The Social security system is already being battered by the economic downturn with its mass unemployment. A six-month month suspension of payroll tax receipts would constitute a direct and massive hit at the solvency of what we laughingly call the Social Security Trust Fund, thus bringing the day of reckoning closer.
It should also be noted that something like 75% of taxpayers fork over more in payroll taxes than they do in income taxes. Progressive hysteria aside, the income tax system falls overwhelmingly on people in the upper brackets. A suspension of the payroll tax would therefore have two important impacts, one direct, the other indirect. On the political side, if the Democrats were to resist, they would effectively be denying a substantial tax cut for a huge proportion of the voting population, particularly the blue collar workers they are trying to win back for the 2020 Presidential contest.
There is an important indirect consideration as well. A suspension of the payroll tax, and even more so with somewhat reduced supplemental unemployment insurance, changes the back-to-work calculation. It would raise net after-tax compensation for workers who go back on the job, thereby increasing the incentive to work and reducing the incentive to stay home. That would likely increase the pace of economic recovery.
But there is no such thing as a free lunch. The price to be paid for all this is in the disaster known as public finance. Federal, state and local governments are piling up horrendous deficits and off balance sheet obligations at an unsustainable pace. The time to address those obligations could be, and probably is, just around the corner. The problem is that a pervasive free-lunch mentality has contributed to the creation of a dependent and subservient portion of the population.

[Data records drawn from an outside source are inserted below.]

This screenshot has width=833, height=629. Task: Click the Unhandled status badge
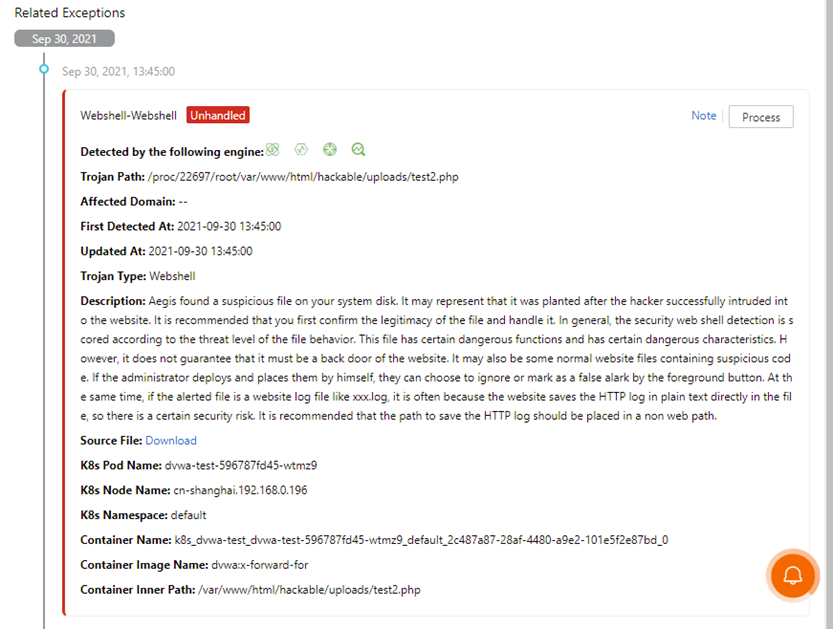pos(218,115)

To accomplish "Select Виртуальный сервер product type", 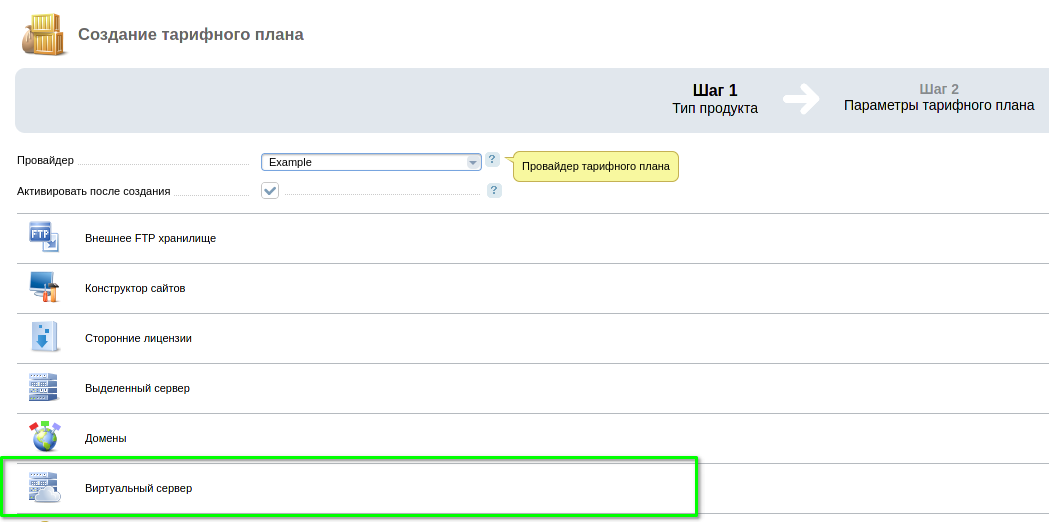I will pyautogui.click(x=138, y=488).
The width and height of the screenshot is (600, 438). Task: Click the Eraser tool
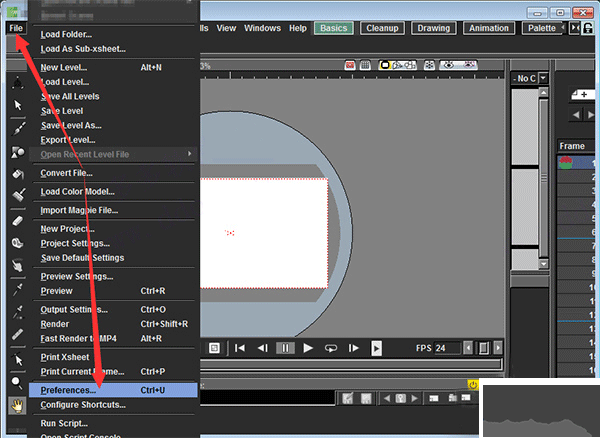(17, 220)
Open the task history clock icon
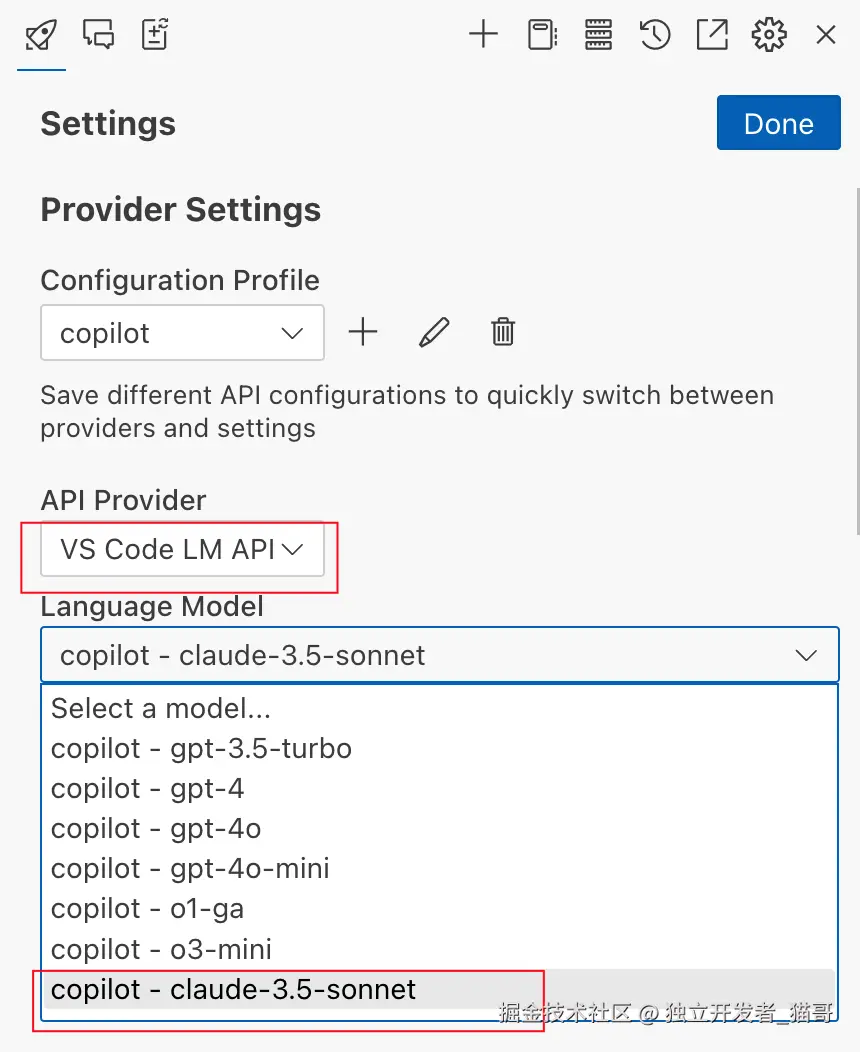 pyautogui.click(x=655, y=35)
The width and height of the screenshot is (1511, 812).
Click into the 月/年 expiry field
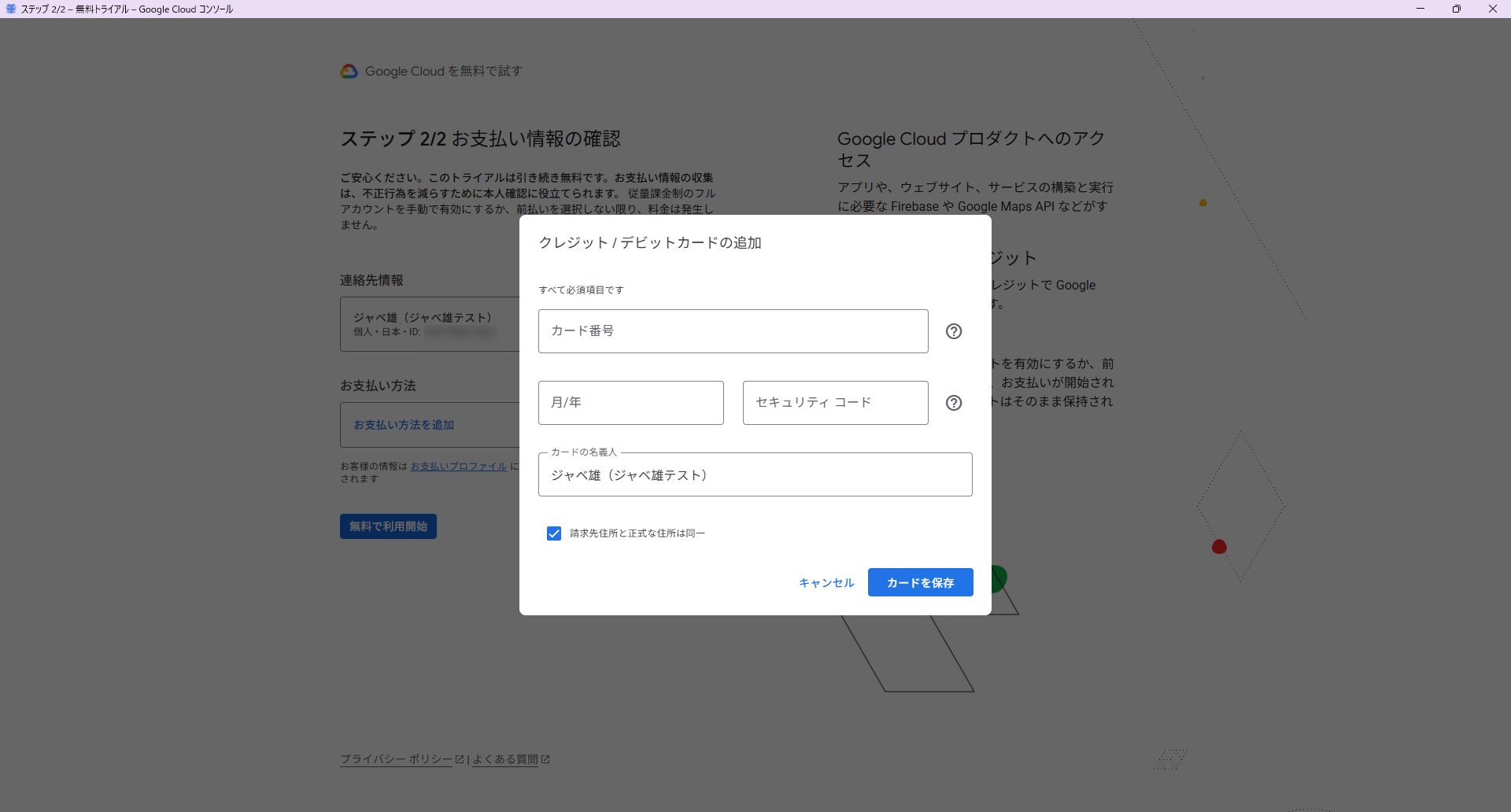630,403
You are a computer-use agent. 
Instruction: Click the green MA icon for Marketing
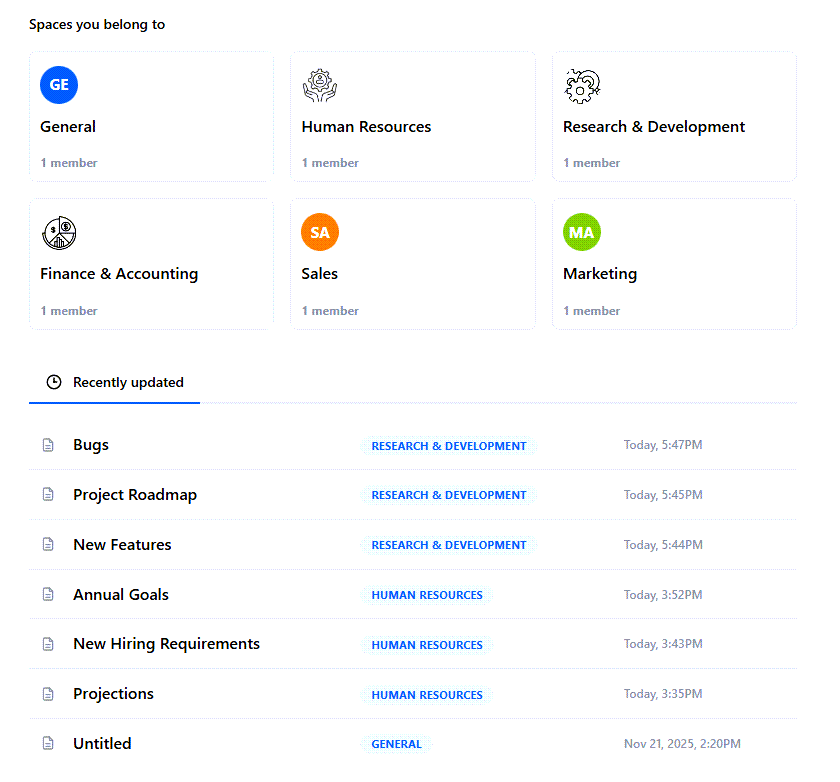581,232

The other price we pay is continued lawlessness by government. By continuing to operate by decree justified by bumper sticker sloganeering, government becomes progressively more authoritarian. It fails to perform its primary function of securing natural rights and protecting ordered liberty. The evidence of failure is all around us, whether it is the near universal failure of urban public schools, public distrust of basic institutions, or the collapse of traditional institutions like the family, spurred on by public policies designed for centralized command-and-control of citizens’ everyday lives.